__Görevler ve alıştırmalar__
a. Seçimlerle ilgili yazıda geçen "Kümesin etrafında da bir tilki dolaşıyor." cümlesini İngilizceye çevirin.
b. Seçimlerle ilgili yazıdaki horoz ve tilki hikâyesini, son cümleden sonrasını yazarak sürdürün.

__Verilen metin__
1 Kasım Erken ya da Tekrar Seçimlerine bir haftadan daha az bir zaman kaldı. Ortada hiç seçim havası gözükmese de, her vatandaş, üzerine düşen vatandaşlık görevini yerine getirecek, oyunu kullanarak, kendisini yönetecek Siyasî Parti ve Milletvekillerini Meclis'e gönderecek.

Hayatî önem taşıyan bu seççimler, inşallah hayırlı sonuçların çıkmasına vesile olur.

Ülkemizdeki istikrar ve huzur ortamı devam eder, terör sona erer, sıkıntılar sona erer de derin bir nefes alırız.

Ülkemizi iç savaşlarla boğuşan, her an bölünmeyle karşı karşıya olan üçüncü dünya ülkelerine benzetmeye çalışan emperyalist devletler, iç ve dış düşman ülkeler inşallah güzel bir tokat yerler de umduklarını bulamazlar.

Biz her ne kadar bu arzu ve temenni içinde olsak da, onların bizim güzel ülkemiz üzerindeki emperyalist istek ve emelleri asla sona ermeyecek, bizi bölmekten, bölüp yutmaktan asla vaz geçmeyeceklerdir.

Çünkü Batı'nın ve ABD'nin ruhunda sömürü ve imha vardır. Onlar sadece kendi çıkarlarını düşünür. Onlar için demokrasi,, insan hakları varmış yokmuş hiç önemli değildir.

“ABD'de bir askeri okulda ders olarak anlatıldığı söylenen Horoz ve Tilki Hikâyesini biliyor musunuz?
Anlatayım:
Dershanede hocayı beklerken ışıklar kapanmış ve bir çizgi film gösterilmeye başlanmış.
Filmin adı Küçük Tavuk.
“Bir kümes var. Kümeste birçok tavuk ile genç ve küçük horozlar, bir de kümesin yaşlı ve büyük horozu bulunuyor.
Kümesin etrafında da bir tilki dolaşıyor.
Yaşlı horoz, tilki içeri girmesin diye kümesin kapısını sıkı sıkıya kapatmış, tavukları dışarı bırakmıyor.

__Veri bölümü__
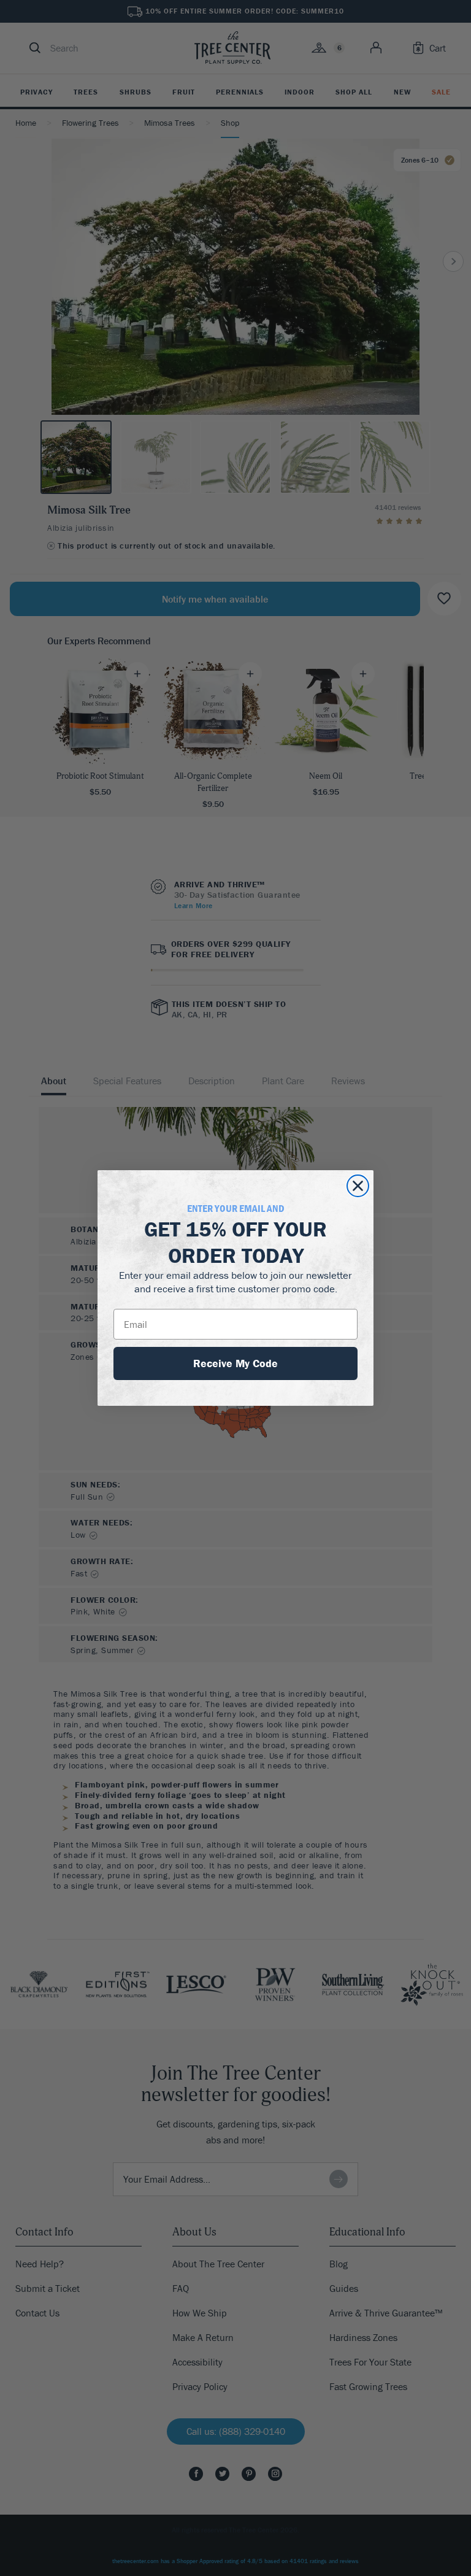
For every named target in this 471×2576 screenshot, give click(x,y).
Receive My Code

__Görev cevapları__
a. A fox is also prowling around the coop.

b.
Kümese giremeyen tilki kümesin tellerinde küçük bir delik açarak genç bir horoza sesleniyor ve ona biraz mısır veriyor.
Mısırı yiyen genç horoz her gün gelip tilkiden mısır alıyor.
Bir süre sonra tilki genç horoza tek başına yiyebileceğinden fazla mısır verince genç horoz hem kendisi yiyor hem de diğer tavuklara mısır dağıtıyor..
Böylece yaşlı horozun kümesteki gücü kırılıyor.

Yaşlı horozun etrafındaki tavuklar azalmaya, genç ve irileşen horozun etrafında ise tavuklar artmaya başlıyor.
Bu aşamada tilki bu kez kümesin kapısının önüne mısır bırakıyor.
Kümeste bir tartışma çıkıyor.
Kapıyı açalım mı açmayalım mı diye.
Sonunda korkarak kapıyı açıyorlar ve kafalarını dışarı uzatıp yemlenip hemen geri çekiyorlar.
Bir süre böyle devam ediyor. Hiçbir şey olmuyor.
Kümesteki tavuklar rahatlıyor. Korkuları azalıyor.

Nihayet bir gece tilki kümesin önündeki avluya mısır döküyor.
Artık korkusuz olan tavuklar genç ve artık güçlü horozun öncülüğünde dışarı çıkıyor ve rahat rahat yemleniyorlar.
Tilki bir süre sonra gece kümesin kapısından kendi mağarasına kadar mısır tanelerini döküyor.
Sabah kümesten çıkan ve korkusuzca yemlenen tavuklar yemlene yemlene mağaraya kadar gidiyorlar.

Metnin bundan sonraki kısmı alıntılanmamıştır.